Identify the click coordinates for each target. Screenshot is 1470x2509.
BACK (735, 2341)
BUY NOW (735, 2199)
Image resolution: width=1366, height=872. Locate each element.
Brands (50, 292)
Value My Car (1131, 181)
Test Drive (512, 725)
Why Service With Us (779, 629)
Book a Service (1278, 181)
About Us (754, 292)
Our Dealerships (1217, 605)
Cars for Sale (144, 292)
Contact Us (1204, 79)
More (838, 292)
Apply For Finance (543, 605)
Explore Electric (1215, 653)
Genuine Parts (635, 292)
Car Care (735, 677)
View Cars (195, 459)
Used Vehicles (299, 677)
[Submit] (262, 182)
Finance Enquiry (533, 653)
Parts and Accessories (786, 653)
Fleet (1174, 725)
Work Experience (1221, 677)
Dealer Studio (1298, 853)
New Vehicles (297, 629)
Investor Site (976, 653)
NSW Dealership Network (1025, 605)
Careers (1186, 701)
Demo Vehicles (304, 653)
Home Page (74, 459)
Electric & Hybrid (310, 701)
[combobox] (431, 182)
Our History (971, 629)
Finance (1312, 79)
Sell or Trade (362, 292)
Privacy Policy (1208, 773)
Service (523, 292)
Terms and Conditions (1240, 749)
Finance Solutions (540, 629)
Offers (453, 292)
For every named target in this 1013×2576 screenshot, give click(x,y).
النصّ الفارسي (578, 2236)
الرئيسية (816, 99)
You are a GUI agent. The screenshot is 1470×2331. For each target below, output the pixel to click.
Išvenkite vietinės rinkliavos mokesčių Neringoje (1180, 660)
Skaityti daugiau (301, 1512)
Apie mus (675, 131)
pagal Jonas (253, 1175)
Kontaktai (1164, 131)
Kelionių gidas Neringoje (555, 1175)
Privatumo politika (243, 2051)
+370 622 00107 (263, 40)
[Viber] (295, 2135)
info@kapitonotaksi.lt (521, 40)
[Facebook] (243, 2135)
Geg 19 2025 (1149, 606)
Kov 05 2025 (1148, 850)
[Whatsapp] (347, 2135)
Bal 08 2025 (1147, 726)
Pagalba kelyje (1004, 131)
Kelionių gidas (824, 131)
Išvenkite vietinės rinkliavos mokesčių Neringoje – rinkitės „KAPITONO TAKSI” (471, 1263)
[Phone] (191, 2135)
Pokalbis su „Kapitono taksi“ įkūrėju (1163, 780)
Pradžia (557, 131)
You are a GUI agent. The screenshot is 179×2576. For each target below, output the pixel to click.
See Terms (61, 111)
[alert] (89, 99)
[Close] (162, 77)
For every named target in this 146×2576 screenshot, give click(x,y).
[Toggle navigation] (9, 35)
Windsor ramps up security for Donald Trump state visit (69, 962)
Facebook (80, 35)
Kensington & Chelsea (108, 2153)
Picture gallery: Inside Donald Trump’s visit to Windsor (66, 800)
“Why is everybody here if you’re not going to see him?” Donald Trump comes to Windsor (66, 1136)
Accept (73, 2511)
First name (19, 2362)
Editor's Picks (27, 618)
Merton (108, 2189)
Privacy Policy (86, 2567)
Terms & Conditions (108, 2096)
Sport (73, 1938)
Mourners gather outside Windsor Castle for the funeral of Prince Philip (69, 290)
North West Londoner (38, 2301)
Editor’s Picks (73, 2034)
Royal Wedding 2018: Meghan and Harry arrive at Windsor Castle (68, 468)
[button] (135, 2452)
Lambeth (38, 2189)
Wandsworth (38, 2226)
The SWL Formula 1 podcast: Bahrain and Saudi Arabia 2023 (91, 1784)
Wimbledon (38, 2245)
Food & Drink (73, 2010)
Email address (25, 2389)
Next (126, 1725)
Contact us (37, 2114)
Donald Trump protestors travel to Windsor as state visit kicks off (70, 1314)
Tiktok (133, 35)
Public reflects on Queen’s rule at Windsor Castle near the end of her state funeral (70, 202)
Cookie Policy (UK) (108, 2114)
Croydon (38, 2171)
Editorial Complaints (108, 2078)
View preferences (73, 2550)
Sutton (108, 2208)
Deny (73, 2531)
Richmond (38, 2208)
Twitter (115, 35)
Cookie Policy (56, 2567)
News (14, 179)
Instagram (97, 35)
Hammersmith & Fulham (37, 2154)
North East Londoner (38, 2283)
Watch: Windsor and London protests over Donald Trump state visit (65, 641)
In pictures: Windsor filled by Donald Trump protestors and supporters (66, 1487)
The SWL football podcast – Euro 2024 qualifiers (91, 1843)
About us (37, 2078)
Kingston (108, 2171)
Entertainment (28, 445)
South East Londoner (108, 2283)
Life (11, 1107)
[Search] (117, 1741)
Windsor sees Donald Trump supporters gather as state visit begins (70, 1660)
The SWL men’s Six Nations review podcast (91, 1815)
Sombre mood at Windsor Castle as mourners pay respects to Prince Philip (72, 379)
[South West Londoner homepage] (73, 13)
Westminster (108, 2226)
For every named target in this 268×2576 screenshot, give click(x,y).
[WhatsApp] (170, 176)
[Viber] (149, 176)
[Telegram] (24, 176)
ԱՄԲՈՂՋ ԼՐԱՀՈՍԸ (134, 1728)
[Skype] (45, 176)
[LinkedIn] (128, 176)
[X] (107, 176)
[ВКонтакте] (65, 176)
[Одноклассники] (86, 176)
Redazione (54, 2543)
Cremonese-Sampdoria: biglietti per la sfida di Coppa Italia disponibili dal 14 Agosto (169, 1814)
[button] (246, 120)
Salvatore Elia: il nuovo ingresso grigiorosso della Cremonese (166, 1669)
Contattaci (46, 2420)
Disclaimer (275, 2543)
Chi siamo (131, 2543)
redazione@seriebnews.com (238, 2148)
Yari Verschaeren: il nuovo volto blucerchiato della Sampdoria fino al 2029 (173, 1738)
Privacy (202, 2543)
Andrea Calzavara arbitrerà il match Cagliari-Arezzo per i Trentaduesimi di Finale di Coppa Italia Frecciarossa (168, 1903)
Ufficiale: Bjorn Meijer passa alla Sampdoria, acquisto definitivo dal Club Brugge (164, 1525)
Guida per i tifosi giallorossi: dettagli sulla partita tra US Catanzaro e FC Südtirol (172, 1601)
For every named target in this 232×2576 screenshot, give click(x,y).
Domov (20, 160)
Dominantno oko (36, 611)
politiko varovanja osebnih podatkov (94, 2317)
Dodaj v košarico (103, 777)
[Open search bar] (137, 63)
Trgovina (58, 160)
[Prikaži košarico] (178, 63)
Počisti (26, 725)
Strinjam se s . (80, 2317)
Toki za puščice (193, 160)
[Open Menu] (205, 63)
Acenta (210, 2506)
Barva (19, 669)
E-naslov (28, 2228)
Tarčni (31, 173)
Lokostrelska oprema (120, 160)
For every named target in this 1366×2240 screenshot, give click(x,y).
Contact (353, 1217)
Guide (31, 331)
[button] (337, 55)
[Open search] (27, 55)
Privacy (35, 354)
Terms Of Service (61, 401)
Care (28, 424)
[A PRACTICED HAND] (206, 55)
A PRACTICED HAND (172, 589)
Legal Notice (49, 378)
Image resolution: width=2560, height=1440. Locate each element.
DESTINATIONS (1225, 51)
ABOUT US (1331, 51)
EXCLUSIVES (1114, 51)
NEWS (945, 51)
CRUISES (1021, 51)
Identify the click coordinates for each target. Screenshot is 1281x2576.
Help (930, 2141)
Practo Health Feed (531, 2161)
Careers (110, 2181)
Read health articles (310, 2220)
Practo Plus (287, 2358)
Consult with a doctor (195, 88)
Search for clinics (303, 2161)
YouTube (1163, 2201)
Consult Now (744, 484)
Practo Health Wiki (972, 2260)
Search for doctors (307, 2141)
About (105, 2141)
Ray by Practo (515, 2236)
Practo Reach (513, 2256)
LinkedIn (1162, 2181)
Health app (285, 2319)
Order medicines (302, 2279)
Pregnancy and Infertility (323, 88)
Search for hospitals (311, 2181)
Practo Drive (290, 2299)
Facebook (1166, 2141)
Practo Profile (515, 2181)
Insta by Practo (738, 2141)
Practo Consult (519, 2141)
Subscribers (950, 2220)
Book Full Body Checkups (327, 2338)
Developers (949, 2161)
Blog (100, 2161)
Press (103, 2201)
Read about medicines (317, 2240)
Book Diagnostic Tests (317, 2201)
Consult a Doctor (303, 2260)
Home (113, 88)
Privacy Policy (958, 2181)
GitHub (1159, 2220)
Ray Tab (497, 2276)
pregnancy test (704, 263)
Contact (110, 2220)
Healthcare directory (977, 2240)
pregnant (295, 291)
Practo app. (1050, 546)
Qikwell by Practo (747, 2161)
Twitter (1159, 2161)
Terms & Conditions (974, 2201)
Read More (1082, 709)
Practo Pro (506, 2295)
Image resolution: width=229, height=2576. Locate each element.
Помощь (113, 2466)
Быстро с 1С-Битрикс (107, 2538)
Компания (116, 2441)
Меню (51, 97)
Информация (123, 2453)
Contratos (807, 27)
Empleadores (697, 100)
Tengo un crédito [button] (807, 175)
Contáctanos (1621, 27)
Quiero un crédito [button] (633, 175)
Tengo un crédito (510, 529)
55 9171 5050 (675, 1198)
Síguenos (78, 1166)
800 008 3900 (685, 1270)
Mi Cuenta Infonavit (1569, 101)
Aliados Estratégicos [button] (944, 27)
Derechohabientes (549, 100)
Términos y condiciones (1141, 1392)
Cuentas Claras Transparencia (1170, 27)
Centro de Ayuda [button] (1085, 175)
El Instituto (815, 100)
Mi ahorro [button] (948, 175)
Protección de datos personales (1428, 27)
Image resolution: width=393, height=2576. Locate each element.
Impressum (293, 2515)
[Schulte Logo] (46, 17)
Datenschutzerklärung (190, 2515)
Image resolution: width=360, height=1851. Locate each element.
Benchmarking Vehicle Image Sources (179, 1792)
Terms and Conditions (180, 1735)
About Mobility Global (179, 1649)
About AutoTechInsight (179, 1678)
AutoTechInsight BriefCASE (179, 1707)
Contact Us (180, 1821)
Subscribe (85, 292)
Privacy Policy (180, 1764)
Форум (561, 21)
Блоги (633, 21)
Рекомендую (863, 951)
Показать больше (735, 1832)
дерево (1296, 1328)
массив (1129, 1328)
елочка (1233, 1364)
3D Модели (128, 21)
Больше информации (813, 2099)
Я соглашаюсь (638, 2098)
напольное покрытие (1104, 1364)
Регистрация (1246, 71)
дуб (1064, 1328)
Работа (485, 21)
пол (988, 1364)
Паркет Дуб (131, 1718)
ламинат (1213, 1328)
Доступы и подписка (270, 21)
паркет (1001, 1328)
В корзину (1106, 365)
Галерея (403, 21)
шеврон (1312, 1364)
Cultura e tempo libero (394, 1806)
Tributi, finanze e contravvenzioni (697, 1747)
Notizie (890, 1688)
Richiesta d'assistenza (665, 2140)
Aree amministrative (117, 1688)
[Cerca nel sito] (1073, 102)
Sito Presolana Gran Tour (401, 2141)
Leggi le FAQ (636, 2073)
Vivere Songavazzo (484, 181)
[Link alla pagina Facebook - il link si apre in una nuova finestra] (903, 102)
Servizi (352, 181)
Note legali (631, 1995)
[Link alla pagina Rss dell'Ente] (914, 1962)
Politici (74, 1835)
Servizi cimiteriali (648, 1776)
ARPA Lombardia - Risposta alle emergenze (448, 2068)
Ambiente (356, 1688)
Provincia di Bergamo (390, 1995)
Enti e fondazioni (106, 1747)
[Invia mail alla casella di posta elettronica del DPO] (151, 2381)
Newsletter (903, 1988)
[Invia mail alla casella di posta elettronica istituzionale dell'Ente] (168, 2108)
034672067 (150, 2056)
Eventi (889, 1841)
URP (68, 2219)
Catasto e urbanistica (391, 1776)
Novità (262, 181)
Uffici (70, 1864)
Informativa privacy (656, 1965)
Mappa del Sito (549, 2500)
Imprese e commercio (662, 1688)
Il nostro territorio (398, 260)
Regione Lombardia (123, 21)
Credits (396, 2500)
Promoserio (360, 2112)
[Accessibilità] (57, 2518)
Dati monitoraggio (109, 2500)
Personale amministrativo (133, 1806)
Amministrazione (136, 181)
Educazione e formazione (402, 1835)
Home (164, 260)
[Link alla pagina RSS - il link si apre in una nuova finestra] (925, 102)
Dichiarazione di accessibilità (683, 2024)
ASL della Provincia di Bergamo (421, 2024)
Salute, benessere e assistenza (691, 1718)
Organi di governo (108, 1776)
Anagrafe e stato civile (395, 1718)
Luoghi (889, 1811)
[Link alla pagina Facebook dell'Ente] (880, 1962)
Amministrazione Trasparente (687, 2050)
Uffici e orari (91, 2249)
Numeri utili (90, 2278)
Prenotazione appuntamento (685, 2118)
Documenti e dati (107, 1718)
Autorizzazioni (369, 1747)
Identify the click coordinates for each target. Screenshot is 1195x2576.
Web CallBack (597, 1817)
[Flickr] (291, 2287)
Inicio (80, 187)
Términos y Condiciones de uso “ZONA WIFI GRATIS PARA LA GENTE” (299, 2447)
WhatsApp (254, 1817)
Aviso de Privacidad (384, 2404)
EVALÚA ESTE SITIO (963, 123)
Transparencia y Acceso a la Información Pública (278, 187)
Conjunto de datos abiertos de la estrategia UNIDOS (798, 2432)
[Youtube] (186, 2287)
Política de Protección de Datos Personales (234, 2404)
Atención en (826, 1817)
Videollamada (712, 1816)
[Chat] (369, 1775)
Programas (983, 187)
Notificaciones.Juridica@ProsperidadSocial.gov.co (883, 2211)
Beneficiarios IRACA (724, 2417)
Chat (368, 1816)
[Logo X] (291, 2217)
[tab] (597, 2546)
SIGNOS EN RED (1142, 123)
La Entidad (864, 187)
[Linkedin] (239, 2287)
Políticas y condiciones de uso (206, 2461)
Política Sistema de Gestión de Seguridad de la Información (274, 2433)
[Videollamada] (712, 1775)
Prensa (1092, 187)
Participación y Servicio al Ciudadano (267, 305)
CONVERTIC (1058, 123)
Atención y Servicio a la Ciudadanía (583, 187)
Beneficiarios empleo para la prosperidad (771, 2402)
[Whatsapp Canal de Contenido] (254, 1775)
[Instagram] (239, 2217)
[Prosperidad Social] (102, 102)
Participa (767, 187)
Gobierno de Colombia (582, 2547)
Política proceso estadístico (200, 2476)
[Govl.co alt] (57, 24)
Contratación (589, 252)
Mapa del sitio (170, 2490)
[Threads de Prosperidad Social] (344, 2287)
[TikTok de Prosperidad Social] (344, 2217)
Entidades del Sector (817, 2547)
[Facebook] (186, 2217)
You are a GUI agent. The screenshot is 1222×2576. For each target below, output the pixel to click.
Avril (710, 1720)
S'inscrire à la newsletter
==============================
- **WHAT YOU WILL DO**:
Look through the data above and return exactly the lines from the one that contains "Aliados Estratégicos [button] (944, 27)" to the one that contains "Mi ahorro [button] (948, 175)", inclusive, with nothing else.

- **EXERCISE RESULT**:
Aliados Estratégicos [button] (944, 27)
Derechohabientes (549, 100)
Términos y condiciones (1141, 1392)
Cuentas Claras Transparencia (1170, 27)
Centro de Ayuda [button] (1085, 175)
El Instituto (815, 100)
Mi ahorro [button] (948, 175)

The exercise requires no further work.